* **SOURCE DOCUMENT**
I travel to Lebanon to meet with aid workers and refugees from Syria to discover whether the situation for women is any different from those in Jordan. At the Danish Refugee Council offices in Zahle, project manager Ziad Kmeid tells me “it is known” that Syrian men are abusing both Syrian and Lebanese women and girls, and that child marriage is a problem. Kmeid admits that there are cases of Syrian girls being sold into marriage and prostitution at the border and taken to Saudi Arabia and other countries. Nothing so far has been done to stop this criminal activity.
Angelina Eichhorst, EU Ambassador to Lebanon, says that dealing with the aftermath of sexual violence among Syrian refugees is a “top priority for the NGOs and others dealing with the crisis”. As with Jordan, however, it is difficult to see what is being done to identify and deal with the problems.
“In order to ‘protect’ women in Lebanon some are being married off aged 14 or so to Lebanese men, often as second or third wives,” says Eichhorst. “Polygamy was a negligible practice in Lebanon before the Syrian crisis, although sexual violence was not. I am not saying early marriage is violence, though — it is not the same.”
Even government ministers admit to the widescale sexual exploitation of refugee women. Wael Abu Faour, Minister of Social Affairs, admits that crimes against women and girls are being committed in the camps and other dwellings. “Forced prostitution and child marriage is happening here, both by Syrian and Lebanese men. But how do you control it with such large numbers involved?”
Laurice Balech is a protection officer at the Danish Refugee Council in Bekaa, offering emergency assistance for refugees. Balech tells me she has heard from locals living near the refugees that some of the women are prostituted but that there is “nothing to substantiate it”.
She says: “We have cases of early marriage, in some cases of girls who are 12 and 13, but it is not really forced on them. The girls accept it. It is part of their culture.”

* **ASSIGNMENT A**
Reproduce part of the report on Syrian refugees in Lebanon word for word. Begin at the words "I travel to" and stop after "with the problems.".
* **ASSIGNMENT B**
In the report on Syrian refugees in Lebanon, what job does Laurice Balech hold?
The records have nothing to do with this.

* **RECORDED DATA**
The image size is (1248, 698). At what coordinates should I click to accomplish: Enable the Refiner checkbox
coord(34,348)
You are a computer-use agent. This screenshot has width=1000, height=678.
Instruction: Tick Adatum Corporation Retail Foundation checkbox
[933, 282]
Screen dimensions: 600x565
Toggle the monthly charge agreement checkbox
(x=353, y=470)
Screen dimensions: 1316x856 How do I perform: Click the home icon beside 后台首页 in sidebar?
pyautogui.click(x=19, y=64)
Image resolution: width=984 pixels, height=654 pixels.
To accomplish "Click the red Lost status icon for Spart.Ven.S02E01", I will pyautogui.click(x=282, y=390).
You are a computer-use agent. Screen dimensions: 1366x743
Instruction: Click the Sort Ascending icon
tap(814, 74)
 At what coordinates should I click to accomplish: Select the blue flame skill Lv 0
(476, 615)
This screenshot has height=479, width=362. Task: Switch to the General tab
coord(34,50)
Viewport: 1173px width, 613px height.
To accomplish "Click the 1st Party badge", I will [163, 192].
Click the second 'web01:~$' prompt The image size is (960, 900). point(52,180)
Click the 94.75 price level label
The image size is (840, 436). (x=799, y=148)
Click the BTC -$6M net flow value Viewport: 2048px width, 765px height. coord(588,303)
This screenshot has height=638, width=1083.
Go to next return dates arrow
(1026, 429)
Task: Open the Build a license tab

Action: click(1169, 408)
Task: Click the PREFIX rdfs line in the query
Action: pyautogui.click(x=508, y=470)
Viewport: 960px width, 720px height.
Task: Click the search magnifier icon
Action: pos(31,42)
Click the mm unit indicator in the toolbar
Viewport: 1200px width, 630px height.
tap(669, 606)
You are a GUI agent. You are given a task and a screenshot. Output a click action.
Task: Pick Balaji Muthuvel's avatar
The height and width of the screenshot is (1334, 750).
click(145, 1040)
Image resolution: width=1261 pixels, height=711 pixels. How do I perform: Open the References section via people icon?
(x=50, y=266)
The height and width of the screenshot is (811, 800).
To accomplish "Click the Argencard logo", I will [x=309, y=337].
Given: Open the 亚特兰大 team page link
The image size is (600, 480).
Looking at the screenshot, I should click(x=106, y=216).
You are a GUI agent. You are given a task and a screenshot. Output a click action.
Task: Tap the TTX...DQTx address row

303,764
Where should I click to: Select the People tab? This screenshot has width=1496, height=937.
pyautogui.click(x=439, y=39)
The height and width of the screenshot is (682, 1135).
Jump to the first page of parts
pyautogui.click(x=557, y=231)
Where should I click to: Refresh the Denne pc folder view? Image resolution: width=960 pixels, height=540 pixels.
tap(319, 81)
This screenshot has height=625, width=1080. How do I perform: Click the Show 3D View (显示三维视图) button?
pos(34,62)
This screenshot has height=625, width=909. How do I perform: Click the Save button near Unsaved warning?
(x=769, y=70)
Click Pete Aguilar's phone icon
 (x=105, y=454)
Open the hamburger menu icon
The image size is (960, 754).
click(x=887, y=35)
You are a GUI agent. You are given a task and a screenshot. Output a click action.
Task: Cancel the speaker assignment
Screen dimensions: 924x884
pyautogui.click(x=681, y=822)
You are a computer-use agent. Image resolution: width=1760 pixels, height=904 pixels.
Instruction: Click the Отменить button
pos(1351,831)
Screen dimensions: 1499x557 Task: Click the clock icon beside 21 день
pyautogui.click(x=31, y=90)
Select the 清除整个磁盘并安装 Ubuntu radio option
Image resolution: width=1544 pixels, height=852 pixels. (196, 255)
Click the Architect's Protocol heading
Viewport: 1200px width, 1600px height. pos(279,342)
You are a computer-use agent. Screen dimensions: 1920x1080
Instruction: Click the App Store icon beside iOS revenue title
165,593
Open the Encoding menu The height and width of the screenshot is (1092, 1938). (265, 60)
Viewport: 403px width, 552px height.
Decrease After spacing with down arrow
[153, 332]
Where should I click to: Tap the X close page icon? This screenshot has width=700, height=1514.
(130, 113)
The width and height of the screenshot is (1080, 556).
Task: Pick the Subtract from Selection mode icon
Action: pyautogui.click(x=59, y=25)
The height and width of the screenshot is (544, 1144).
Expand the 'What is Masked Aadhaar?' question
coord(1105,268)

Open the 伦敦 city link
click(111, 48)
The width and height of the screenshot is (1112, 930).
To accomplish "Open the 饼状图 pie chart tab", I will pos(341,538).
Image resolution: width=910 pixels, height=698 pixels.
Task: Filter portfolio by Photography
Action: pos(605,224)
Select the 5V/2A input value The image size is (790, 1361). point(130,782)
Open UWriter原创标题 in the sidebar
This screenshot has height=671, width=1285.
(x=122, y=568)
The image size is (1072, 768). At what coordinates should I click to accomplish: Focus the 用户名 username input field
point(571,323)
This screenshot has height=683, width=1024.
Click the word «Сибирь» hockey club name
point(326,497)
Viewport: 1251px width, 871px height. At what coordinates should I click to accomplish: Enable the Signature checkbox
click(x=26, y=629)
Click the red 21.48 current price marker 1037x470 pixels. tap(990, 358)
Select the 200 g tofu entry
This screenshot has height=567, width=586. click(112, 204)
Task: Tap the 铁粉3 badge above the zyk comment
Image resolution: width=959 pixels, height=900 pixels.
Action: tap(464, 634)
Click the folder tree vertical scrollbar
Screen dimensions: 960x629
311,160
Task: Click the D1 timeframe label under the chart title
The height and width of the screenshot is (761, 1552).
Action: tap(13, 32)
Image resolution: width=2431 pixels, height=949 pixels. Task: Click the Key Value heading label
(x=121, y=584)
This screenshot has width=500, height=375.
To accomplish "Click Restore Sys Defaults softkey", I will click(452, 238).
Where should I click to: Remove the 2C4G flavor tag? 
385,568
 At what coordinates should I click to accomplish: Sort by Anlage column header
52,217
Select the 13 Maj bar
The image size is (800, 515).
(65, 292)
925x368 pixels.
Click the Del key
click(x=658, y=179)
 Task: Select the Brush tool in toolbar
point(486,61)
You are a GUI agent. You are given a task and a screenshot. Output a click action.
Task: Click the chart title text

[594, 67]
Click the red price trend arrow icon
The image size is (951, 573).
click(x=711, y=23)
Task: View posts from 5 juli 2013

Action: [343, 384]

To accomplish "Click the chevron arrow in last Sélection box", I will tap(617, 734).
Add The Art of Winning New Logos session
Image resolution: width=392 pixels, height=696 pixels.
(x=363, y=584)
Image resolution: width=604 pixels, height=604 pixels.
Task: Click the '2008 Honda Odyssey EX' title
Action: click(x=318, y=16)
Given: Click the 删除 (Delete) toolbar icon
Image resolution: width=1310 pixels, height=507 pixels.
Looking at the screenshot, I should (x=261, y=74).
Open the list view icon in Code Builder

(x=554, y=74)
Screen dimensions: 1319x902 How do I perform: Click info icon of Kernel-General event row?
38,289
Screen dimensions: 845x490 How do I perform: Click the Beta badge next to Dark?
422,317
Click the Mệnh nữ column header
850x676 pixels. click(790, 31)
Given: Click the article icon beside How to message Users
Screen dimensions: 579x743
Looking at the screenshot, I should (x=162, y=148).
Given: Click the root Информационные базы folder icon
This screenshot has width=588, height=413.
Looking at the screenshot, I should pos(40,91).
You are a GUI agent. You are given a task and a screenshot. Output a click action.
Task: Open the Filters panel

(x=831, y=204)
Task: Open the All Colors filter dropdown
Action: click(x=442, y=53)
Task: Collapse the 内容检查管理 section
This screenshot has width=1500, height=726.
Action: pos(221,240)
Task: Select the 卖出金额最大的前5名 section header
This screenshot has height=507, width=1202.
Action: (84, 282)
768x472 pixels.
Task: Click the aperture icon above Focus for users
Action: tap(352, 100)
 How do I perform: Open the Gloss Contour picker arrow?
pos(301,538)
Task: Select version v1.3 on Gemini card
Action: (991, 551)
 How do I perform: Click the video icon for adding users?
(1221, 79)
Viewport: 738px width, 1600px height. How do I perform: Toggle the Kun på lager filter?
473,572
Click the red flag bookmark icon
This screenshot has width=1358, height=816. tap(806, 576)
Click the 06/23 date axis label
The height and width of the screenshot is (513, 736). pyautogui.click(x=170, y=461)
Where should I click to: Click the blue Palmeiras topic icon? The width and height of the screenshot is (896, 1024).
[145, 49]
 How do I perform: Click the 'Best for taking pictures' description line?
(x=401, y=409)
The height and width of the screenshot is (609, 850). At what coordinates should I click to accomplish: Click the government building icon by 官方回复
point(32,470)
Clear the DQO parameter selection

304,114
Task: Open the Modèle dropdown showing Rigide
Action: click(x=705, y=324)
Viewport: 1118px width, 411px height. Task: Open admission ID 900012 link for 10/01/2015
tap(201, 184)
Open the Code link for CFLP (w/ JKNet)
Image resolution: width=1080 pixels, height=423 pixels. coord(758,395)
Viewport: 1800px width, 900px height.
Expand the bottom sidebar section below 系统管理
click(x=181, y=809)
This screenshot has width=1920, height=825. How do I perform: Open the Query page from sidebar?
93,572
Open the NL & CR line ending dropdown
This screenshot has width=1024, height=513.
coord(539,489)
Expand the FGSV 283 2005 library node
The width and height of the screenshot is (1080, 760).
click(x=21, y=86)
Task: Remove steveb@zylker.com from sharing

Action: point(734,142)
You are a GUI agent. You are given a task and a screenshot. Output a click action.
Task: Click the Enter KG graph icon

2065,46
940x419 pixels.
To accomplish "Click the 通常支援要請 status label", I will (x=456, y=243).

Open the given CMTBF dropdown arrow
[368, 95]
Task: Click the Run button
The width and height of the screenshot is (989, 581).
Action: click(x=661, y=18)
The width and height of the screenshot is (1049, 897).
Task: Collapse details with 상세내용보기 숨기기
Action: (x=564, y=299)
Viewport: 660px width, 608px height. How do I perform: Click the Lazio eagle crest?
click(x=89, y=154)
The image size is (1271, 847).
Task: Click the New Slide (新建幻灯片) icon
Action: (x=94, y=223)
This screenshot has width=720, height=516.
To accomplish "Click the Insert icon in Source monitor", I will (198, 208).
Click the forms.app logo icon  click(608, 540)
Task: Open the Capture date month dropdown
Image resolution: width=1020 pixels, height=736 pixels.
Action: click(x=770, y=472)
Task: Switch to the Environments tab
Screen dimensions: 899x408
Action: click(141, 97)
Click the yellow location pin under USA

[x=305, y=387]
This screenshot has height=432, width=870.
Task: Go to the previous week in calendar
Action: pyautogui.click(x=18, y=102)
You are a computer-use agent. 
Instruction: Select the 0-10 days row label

* **RESULT A**
I travel to Lebanon to meet with aid workers and refugees from Syria to discover whether the situation for women is any different from those in Jordan. At the Danish Refugee Council offices in Zahle, project manager Ziad Kmeid tells me “it is known” that Syrian men are abusing both Syrian and Lebanese women and girls, and that child marriage is a problem. Kmeid admits that there are cases of Syrian girls being sold into marriage and prostitution at the border and taken to Saudi Arabia and other countries. Nothing so far has been done to stop this criminal activity.
Angelina Eichhorst, EU Ambassador to Lebanon, says that dealing with the aftermath of sexual violence among Syrian refugees is a “top priority for the NGOs and others dealing with the crisis”. As with Jordan, however, it is difficult to see what is being done to identify and deal with the problems.

* **RESULT B**
She is a protection officer at the Danish Refugee Council in Bekaa.